Avramov & Rapp                Informational                     [Page 2]

RFC 8239          Data Center Benchmarking Methodology       August 2017


1.  Introduction

   Traffic patterns in the data center are not uniform and are
   constantly changing.  They are dictated by the nature and variety of
   applications utilized in the data center.  They can be largely
   east-west traffic flows (server to server inside the data center) in
   one data center and north-south (from the outside of the data center
   to the server) in another, while others may combine both.  Traffic
   patterns can be bursty in nature and contain many-to-one,
   many-to-many, or one-to-many flows.  Each flow may also be small and
   latency sensitive or large and throughput sensitive while containing
   a mix of UDP and TCP traffic.  All of these can coexist in a single
   cluster and flow through a single network device simultaneously.
   Benchmarking tests for network devices have long used [RFC1242],
   [RFC2432], [RFC2544], [RFC2889], and [RFC3918], which have largely
   been focused around various latency attributes and throughput
   [RFC2889] of the Device Under Test (DUT) being benchmarked.  These
   standards are good at measuring theoretical throughput, forwarding
   rates, and latency under testing conditions; however, they do not
   represent real traffic patterns that may affect these networking
   devices.

   Currently, typical data center networking devices are
   characterized by:

   -  High port density (48 ports or more).

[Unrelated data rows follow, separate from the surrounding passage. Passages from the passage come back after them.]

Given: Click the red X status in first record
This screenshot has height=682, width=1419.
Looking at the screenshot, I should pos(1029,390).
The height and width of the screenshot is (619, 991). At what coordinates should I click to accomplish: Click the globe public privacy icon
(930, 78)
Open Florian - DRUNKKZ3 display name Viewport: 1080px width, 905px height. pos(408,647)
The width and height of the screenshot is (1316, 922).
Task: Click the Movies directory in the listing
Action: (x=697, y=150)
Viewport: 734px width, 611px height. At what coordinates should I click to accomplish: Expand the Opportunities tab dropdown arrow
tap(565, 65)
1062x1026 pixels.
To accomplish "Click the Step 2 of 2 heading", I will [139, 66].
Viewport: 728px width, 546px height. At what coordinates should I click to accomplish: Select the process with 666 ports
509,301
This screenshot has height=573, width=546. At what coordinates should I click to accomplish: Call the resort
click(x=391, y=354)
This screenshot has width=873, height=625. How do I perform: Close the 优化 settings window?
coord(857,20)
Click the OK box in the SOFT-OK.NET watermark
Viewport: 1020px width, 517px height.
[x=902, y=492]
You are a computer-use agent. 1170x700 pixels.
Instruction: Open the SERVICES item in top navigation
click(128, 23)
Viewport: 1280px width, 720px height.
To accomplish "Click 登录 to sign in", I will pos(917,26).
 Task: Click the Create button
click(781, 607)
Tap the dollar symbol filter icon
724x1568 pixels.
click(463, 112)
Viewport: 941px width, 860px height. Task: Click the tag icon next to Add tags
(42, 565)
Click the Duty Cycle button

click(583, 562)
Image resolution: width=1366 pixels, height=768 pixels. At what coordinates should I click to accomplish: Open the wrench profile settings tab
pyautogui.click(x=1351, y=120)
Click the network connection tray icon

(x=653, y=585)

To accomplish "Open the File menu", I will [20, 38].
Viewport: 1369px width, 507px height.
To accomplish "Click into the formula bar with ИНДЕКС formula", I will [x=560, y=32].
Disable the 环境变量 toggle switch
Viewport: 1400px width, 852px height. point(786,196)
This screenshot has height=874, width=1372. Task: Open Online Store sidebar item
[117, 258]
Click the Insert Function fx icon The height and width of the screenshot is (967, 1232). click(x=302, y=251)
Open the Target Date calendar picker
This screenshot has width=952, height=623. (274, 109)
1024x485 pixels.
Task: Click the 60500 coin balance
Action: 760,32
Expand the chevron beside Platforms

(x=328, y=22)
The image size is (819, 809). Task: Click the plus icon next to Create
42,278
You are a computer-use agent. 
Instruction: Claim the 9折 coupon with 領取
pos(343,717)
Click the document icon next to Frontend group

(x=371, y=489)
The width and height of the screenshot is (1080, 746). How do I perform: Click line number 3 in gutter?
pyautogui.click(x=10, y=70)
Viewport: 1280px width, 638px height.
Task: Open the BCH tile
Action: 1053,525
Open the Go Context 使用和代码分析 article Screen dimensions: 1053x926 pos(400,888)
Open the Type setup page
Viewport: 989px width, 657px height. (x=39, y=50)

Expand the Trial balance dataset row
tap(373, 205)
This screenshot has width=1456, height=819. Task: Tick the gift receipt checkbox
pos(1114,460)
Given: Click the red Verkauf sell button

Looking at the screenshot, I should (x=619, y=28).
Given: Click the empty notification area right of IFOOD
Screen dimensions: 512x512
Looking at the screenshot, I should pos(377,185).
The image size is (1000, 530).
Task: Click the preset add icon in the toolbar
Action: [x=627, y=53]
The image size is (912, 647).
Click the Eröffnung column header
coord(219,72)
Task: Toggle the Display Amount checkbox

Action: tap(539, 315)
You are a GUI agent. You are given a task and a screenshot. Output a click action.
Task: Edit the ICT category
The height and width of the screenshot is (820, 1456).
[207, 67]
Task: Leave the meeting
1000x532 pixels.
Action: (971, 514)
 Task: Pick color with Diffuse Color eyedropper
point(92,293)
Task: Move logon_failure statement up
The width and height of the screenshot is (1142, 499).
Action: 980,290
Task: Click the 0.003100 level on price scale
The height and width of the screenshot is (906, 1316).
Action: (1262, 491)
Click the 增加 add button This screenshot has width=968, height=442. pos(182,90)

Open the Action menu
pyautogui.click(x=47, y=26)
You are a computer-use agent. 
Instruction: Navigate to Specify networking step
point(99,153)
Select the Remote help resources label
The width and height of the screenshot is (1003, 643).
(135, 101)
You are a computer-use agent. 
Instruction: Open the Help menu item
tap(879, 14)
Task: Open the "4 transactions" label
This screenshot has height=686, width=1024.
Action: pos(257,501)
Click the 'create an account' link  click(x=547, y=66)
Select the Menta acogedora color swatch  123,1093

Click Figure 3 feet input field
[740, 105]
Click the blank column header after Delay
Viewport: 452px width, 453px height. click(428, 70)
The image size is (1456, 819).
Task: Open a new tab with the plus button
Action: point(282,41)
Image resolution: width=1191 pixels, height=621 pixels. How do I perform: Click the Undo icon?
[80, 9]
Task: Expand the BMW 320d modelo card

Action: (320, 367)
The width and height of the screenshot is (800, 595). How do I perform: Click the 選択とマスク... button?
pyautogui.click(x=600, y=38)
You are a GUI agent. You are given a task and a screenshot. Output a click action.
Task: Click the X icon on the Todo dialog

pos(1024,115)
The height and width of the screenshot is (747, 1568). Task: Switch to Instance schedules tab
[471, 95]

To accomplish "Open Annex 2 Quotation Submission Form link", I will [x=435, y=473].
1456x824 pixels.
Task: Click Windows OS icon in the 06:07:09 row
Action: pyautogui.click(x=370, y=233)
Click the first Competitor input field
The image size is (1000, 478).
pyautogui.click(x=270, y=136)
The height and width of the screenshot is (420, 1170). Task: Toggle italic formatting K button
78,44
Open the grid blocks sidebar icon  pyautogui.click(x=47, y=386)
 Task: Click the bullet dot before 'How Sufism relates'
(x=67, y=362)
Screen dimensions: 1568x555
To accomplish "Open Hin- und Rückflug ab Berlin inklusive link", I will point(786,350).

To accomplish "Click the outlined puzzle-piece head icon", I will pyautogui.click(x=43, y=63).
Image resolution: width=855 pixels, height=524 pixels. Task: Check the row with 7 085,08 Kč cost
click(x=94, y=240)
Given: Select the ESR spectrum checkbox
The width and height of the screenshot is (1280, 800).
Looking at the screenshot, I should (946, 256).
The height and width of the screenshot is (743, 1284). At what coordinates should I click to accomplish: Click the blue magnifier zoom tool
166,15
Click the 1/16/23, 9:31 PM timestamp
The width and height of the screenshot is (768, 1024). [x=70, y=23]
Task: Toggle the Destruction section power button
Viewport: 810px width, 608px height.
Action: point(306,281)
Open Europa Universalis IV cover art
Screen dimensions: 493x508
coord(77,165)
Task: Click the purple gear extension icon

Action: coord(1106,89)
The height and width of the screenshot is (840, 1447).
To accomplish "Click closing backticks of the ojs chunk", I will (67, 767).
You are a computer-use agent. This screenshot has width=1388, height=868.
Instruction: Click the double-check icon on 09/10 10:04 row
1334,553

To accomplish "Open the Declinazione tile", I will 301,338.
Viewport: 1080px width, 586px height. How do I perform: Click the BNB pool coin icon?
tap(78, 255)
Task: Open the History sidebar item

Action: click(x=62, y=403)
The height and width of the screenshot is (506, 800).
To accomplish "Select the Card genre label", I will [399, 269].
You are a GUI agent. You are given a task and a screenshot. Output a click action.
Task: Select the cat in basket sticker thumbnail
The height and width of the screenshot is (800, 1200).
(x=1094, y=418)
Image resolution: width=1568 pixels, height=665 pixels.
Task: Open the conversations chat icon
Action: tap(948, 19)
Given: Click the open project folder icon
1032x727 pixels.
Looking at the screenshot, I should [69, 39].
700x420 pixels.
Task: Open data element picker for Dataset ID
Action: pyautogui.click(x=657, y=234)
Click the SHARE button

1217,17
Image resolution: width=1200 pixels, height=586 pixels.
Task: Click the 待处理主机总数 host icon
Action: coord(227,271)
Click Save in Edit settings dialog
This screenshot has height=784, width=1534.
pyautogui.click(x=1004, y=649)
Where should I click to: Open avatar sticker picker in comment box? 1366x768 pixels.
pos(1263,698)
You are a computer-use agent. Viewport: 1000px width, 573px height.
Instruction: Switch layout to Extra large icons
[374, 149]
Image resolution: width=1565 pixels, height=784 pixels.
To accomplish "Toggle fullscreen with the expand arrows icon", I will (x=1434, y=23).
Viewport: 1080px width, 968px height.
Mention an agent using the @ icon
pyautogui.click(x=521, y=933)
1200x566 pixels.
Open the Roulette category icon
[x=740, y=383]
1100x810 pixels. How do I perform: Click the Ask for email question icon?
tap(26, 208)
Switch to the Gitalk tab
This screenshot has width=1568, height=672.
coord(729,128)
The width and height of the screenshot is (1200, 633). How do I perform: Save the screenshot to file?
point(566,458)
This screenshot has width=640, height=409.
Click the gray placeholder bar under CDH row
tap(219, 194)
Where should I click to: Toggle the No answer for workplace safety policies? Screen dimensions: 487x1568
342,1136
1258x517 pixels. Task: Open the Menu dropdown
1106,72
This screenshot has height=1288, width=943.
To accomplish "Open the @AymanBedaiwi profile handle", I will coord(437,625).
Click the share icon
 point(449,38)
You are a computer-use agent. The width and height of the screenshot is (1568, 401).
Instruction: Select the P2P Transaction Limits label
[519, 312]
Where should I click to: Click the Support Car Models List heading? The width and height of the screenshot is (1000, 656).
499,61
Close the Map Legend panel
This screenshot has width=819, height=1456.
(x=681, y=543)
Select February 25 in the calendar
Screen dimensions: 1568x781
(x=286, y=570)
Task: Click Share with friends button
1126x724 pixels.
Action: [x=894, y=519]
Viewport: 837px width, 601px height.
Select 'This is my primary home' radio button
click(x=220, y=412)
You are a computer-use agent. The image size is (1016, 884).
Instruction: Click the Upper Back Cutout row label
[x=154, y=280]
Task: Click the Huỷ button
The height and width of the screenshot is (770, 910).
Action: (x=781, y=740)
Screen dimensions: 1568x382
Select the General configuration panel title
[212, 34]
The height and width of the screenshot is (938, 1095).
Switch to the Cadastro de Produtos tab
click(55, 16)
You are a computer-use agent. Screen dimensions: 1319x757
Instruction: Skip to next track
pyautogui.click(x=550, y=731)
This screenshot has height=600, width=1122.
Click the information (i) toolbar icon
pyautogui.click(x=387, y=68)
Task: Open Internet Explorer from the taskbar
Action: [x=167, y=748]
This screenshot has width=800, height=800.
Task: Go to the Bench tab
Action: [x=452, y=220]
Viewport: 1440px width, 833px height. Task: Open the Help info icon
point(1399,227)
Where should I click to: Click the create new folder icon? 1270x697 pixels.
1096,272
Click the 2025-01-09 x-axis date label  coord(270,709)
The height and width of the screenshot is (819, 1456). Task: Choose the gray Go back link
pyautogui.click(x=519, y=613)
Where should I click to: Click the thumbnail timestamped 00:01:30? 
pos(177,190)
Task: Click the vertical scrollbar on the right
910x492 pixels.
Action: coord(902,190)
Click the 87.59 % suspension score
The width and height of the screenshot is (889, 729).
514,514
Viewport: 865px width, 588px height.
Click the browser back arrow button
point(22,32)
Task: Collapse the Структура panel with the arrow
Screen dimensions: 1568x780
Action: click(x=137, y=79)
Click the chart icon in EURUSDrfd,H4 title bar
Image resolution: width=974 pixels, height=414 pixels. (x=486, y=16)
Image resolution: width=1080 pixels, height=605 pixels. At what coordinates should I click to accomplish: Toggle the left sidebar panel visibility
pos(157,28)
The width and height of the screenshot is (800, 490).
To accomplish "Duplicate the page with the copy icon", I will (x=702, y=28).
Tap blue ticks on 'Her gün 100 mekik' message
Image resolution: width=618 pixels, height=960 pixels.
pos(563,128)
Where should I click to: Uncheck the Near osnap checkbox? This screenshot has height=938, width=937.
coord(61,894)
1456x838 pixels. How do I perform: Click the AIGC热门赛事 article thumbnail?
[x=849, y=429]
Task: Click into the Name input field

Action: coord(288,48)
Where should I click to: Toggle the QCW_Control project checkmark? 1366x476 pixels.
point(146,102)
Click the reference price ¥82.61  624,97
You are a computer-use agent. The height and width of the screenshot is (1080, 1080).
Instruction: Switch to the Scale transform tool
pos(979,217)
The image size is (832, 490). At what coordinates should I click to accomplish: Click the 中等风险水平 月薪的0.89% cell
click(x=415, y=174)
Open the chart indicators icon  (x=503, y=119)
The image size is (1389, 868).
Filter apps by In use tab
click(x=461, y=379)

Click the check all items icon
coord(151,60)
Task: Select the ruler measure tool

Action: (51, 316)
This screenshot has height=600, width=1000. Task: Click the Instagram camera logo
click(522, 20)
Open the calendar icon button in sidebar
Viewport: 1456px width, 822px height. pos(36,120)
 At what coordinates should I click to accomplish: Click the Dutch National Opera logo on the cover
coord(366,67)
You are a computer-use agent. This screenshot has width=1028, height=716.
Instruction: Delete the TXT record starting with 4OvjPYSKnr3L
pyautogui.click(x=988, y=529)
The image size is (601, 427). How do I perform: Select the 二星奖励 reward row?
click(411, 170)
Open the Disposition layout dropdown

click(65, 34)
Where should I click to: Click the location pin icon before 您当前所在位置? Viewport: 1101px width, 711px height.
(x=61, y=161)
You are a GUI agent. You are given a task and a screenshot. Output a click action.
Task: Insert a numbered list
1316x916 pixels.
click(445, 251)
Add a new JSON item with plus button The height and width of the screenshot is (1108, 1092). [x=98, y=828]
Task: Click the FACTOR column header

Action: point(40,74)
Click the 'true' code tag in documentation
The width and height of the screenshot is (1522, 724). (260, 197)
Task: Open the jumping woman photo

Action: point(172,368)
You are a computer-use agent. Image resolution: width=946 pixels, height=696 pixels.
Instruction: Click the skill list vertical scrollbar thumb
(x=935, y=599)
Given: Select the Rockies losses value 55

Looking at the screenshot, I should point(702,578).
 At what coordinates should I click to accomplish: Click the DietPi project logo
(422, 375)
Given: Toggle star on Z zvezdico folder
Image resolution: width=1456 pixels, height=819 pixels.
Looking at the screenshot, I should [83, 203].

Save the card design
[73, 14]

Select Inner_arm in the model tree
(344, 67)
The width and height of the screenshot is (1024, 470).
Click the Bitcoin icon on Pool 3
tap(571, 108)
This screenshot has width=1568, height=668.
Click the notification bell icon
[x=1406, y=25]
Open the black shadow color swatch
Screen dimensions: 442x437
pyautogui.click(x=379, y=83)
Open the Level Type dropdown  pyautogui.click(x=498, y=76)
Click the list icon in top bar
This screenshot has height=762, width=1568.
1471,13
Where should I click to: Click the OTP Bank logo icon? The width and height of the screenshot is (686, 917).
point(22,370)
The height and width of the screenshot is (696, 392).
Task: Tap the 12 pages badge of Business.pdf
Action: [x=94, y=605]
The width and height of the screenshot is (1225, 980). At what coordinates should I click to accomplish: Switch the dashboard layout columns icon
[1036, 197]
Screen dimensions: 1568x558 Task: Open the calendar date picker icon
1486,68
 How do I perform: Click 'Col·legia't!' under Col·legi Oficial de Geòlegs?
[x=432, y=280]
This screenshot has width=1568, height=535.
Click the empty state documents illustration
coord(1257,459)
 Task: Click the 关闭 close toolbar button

   -  High speed (currently, up to 100 GB/s per port).

   -  High throughput (line rate on all ports for Layer 2 and/or
      Layer 3).

   -  Low latency (in the microsecond or nanosecond range).

   -  Low amount of buffer (in the MB range per networking device).

   -  Layer 2 and Layer 3 forwarding capability (Layer 3 not mandatory).

   This document provides a methodology for benchmarking data center
   physical network equipment DUTs, including congestion scenarios,
   switch buffer analysis, microburst, and head-of-line blocking, while
   also using a wide mix of traffic conditions.  [RFC8238] is a
   prerequisite for this document, as it contains terminology that is
   considered normative.







Avramov & Rapp                Informational                     [Page 3]

RFC 8239          Data Center Benchmarking Methodology       August 2017


1.1.  Requirements Language

   The key words "MUST", "MUST NOT", "REQUIRED", "SHALL", "SHALL NOT",
   "SHOULD", "SHOULD NOT", "RECOMMENDED", "NOT RECOMMENDED", "MAY", and
   "OPTIONAL" in this document are to be interpreted as described in
   BCP 14 [RFC2119] [RFC8174] when, and only when, they appear in all
   capitals, as shown here.

1.2.  Methodology Format and Repeatability Recommendation

   The following format is used in Sections 2 through 6 of this
   document:

   -  Objective

   -  Methodology

   -  Reporting Format

   For each test methodology described in this document, it is critical
   that repeatability of the results be obtained.  The recommendation is
   to perform enough iterations of the given test and to make sure that
   the result is consistent.  This is especially important in the
   context of the tests described in Section 3, as the buffering testing
   has historically been the least reliable.  The number of iterations
   SHOULD be explicitly reported.  The relative standard deviation
   SHOULD be below 10%.

2.  Line-Rate Testing

2.1.  Objective

   The objective of this test is to provide a "maximum rate" test for
   the performance values for throughput, latency, and jitter.  It is
   meant to provide (1) the tests to perform and (2) methodology for
   verifying that a DUT is capable of forwarding packets at line rate
   under non-congested conditions.

2.2.  Methodology

   A traffic generator SHOULD be connected to all ports on the DUT.  Two
   tests MUST be conducted: (1) a port-pair test [RFC2544] [RFC3918] and
   (2) a test using a full-mesh DUT [RFC2889] [RFC3918].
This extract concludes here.